PT Suara Dewata Media - Suara dari Pulau Dewata

google

Opini, suaradewata.com - Belum lama ini Densus 88 dan Polda Jabar menggelar rekonstruksi kasus bom panci dengan tersangka Agus Wiguna (22) selama dua hari, Senin dan Selasa (28-29/8/2017). Rekonstruksi yang digelar di 11 lokasi, di antaranya, di kamar kontrakan Agus di Sekejati, Buahbatu, Pagarsih dan RM Celengan, Jalan Astana Anyar, Kafe I Am Beer, Jalan Braga, Suniaraja, dan Jalan Pajajaran. Rekonstruksi yang menghadirkan tersangka Agus Wuguna pada Selasa (29/8/2017), dimulai di Kafe I Am Beer (Bali Hai), Jalan Braga sekitar pukul 10.00 WIB. Meskipun berbagai upaya pemberantasan terorisme hingga saat ini telah mengalami kemajuan yang dapat dikatakan signifikan, namun demikian, perkembangan dan pertumbuhan idealis terkait radikalisme dinilai akan terus masif terbangun mengimbangi pertumbuhan dan pencegahan baik teknologi maupun upaya deradikalisasi. Terbukti hal tersebut dapat ditelaah dari perubahan pemikiran-pemikiran kader-kader pembawa misi Negara Islam Indonesia (NII) dari mulai awal kemerdekaan hingga zaman reformasi, yangmana justru menjadi tantangan tersendiri bagi aparat yang menaungi. Mengutip salah satu pemikiran ahli terorisme Dr. Petrus Reinhard Golose, terdapat empat tantangan tersendiri dalam kaitan upaya pemberantasan terorisme di Indonesia.
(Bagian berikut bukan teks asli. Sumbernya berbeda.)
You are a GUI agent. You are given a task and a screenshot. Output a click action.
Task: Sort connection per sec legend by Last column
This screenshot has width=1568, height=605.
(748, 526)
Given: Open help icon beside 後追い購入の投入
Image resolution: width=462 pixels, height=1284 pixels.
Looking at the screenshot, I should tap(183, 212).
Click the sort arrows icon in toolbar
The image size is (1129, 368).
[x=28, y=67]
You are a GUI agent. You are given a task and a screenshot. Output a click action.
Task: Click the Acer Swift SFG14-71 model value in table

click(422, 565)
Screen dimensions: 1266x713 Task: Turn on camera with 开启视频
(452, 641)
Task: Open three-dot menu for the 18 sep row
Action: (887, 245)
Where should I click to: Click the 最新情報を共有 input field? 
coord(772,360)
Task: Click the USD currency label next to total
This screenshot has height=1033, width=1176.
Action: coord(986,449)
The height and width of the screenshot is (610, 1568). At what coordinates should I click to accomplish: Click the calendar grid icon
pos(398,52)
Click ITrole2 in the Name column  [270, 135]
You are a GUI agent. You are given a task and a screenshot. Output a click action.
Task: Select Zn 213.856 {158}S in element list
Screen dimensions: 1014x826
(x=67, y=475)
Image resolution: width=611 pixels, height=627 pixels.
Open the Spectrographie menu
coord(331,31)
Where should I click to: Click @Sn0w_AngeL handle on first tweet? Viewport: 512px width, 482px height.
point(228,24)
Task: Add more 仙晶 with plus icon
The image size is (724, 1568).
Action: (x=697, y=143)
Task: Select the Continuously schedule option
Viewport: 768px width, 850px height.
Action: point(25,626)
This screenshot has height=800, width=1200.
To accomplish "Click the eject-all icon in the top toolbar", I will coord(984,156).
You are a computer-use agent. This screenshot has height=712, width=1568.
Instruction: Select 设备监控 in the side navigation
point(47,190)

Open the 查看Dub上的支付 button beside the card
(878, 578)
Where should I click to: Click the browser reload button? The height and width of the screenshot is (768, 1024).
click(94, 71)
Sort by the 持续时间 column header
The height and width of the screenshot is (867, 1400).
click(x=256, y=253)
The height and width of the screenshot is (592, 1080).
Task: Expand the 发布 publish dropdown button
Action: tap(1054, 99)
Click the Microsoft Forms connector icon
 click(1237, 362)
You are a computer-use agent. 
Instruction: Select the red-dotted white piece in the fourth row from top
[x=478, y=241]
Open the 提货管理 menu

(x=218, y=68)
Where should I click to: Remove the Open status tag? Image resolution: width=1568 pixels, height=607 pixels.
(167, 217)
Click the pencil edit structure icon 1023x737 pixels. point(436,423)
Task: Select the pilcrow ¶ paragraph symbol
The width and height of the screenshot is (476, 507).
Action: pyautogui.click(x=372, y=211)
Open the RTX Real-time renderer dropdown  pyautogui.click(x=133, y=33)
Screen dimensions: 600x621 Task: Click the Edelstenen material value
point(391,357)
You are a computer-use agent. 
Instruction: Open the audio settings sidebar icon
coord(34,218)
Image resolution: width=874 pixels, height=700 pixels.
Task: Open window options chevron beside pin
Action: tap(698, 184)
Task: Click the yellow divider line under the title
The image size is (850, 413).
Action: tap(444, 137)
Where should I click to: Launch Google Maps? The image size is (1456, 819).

Radikalisasi Berlangsung Secara Sistematis dan Terorganisir

Ibaratkan sebuah mesin, kelompok terorisme merupakan segenap kumpulan alat dan peralatan yang menyatu dalam sistem dan diciptakan untuk melakukan sekaligus memproduksi landasan awal penciptaan mesin tersebut.

Sehingga eksistensi sebuah kelompok radikal ataupun kelompok teroris, membutuhkan kader-kader sebagai pemegang kendali jalannya roda kelompok hingga untuk melaksanakan berbagai agenda kegiatan mereka, demi tercapainya tujuan organisasi.

Untuk itu, kelompok-kelompok ini sering kali giat melakukan upaya radikalisasi di masyarakat, baik melalui upaya dakwah atau syiar agama yang melalui media massa, komunikasi langsung, lembaga pendidikan, hingga hubungan keluarga sekalipun, acapkali ditunggangi dengan pemikiran-pemikiran radikal, hingga upaya rekrut terhadap kader-kader potensial yang telah diploting atau ditandai oleh para pengkader untuk dijadikan anggota.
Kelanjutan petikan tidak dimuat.